## What the task requires
Only the lines from the one that contains "Viewport: 314px width, 391px height." to the last line below, both included, should be transcribed. Pictures stay out of the copy.

START Source data

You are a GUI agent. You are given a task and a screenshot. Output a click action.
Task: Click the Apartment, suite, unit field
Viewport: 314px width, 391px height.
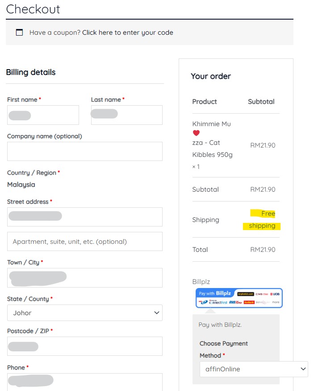coord(84,242)
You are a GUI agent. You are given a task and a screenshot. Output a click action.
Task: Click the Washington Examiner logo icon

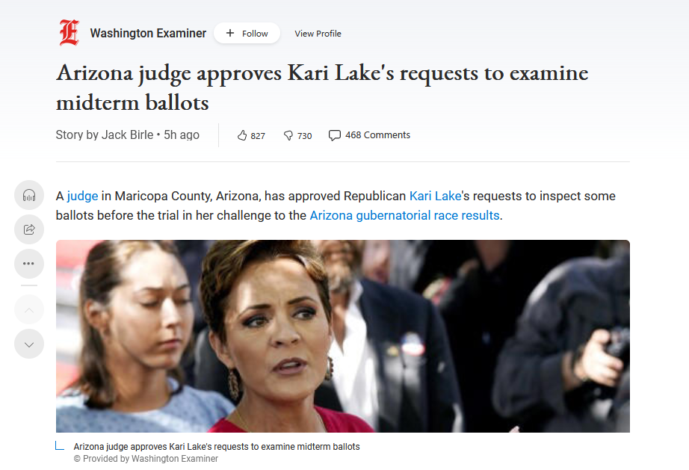tap(69, 33)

END Source data

## Your response
Viewport: 314px width, 391px height.
coord(84,242)
You are a GUI agent. You are given a task and a screenshot. Output a click action.
Task: Click the Washington Examiner logo icon

tap(69, 33)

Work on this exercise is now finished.